信長の大軍に取り巻かれ、一緒に城にこもっていた公家衆は戦意を失い、城を脱出していきます。それを織田軍に咎められることはありませんでした。それでも、藤英は、何かの義理を果たそうとしたのか、城を守り続けました。
その態度は、むしろ攻め手に好感を与えたのでしょうか。織田軍の柴田勝家が、城へ入って説得。これを受けて、ようやく藤英は降伏するのです。旧暦7月12日のことでした。
二条城を片付けた織田軍は、次に義昭のいる宇治 槙島を攻め、短期間にこの戦いを終え、義昭を京から追放。室町幕府は、ここに実質的に滅亡します。
足利義昭を将軍にした兄弟
三淵藤英。
はじめて、彼の名を聞くという人が多いでしょうか。
藤英には、弟が居ました。
弟のほうは、このとき、将軍を見捨てて信長の家臣に転身していました。
彼は生涯を全うし、功績を挙げ、子孫を繁栄させ、名を残すことになります。
名前は、藤孝(ふじたか)。
細川藤孝(のちの幽斎)をご存知の方は多いでしょう。
明智光秀の盟友と言われたり、細川ガラシアの義父と言われたり、和歌の秘伝伝授者と言われたり、なにかと名前の挙がる武将です。
では、彼に兄がいた事となると、どうでしょう?
二人の姓が違うのは、弟 藤孝が別の家に養子に出されたからです。
(一説には兄・弟の順が逆というものもありますが、今回は通説に従います)
家族であっても、敵味方に別れる、というと、真田家の話が有名でしょうか。
そして、この藤英たちも、はじめは協力して足利将軍家再興という事業に取り組み、一度は成就しながら、成り行きから別々の陣営に立ち、一方は命を縮めることになるのです。
藤英・藤孝兄弟は京都で生まれました。
弟が東山で生まれたと伝わるので、兄もそうなのでしょうか。

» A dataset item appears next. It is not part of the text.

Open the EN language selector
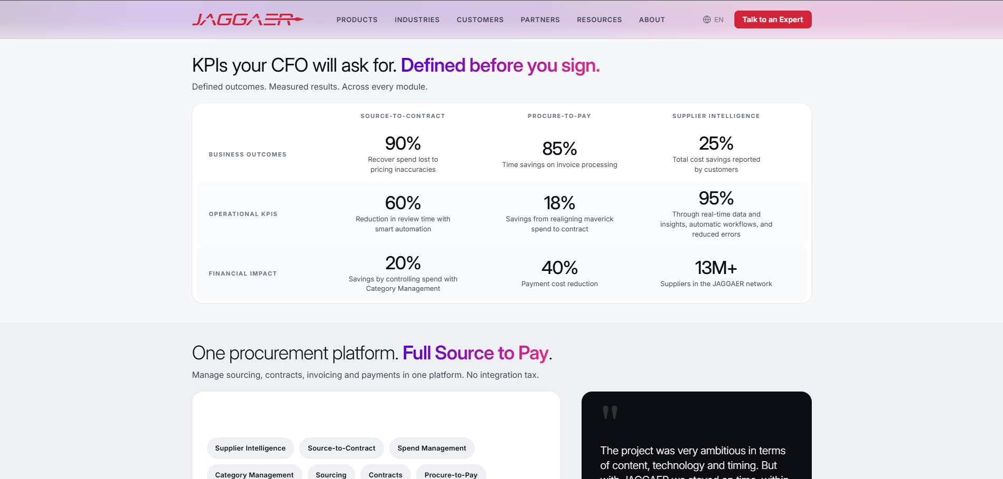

父は足利将軍家に仕える幕臣でしたが、応仁の乱や明応政変の後、将軍の地位は不安定で、細川と戦っては京都から逃げ、三好と戦ってはまた逃げ、一度は京都に戻れたものの、ついには将軍義輝が殺害され、家臣だけが逃げるということもありました(永禄の変)。
藤英・藤孝らは、将軍家を再興するため、義輝の弟で、奈良で僧侶をしていた覚慶に協力します。この覚慶が、のちの足利最後の将軍 義昭です。
一行は、三好家に怯えながらも、協力してくれる大名を探し、約3年の間、流浪しました。油が足りなくなり、神社の灯籠から拝借するほど困窮したこともあったそうです。
信長と出会い、幸せな時代
奈良・近江・若狭・越前・美濃と渡り歩き、ついに出会ったのが織田信長。
信長は、5万人とも6万人とも言われる大軍を催すと、三好家を圧倒して京都周辺を制圧し、無事に義昭を足利将軍に就任させました。
義昭・信長の連合政権の始まりです。
藤英は、義昭の家臣として、軍事にも政治にも精力的に働いたようです。
義昭を襲った三好家の残党を迎撃し(本圀寺の変)、幕府奉行衆として摂津や河内に出陣し、公家と交渉し、寺院の領域について裁定し、盗賊を取締り、訴訟に口入し…短い時期ながら、活動の跡が各文書に残されています。仕事を任されるだけの信頼を得て、それをこなせるだけの力量を発揮していたのでしょう。
藤英は伏見城(伏見区)を与えられ、藤孝は勝竜寺城(長岡京市)を与えられ、京都の周辺を固めていました。
この頃は、兄弟にとっても、幸せな時代でした。義昭と信長が仲違いさえしなければ、二人は仲を裂かれずに済んだと思われます。しかし、先述のように、義昭は信長打倒の兵を挙げ、兄は足利家に殉じ、弟は織田家に付くことを選びました。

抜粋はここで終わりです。